*YOUR GOAL*.
Return the data in full, exactly as it was written.

*DATASET RECORDS*.
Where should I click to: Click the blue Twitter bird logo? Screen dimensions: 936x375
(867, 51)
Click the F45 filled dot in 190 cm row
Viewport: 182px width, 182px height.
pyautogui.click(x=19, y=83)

*TASK OUTPUT*.
Where should I click to: Click the blue Twitter bird logo? Screen dimensions: 936x375
(867, 51)
Click the F45 filled dot in 190 cm row
Viewport: 182px width, 182px height.
pyautogui.click(x=19, y=83)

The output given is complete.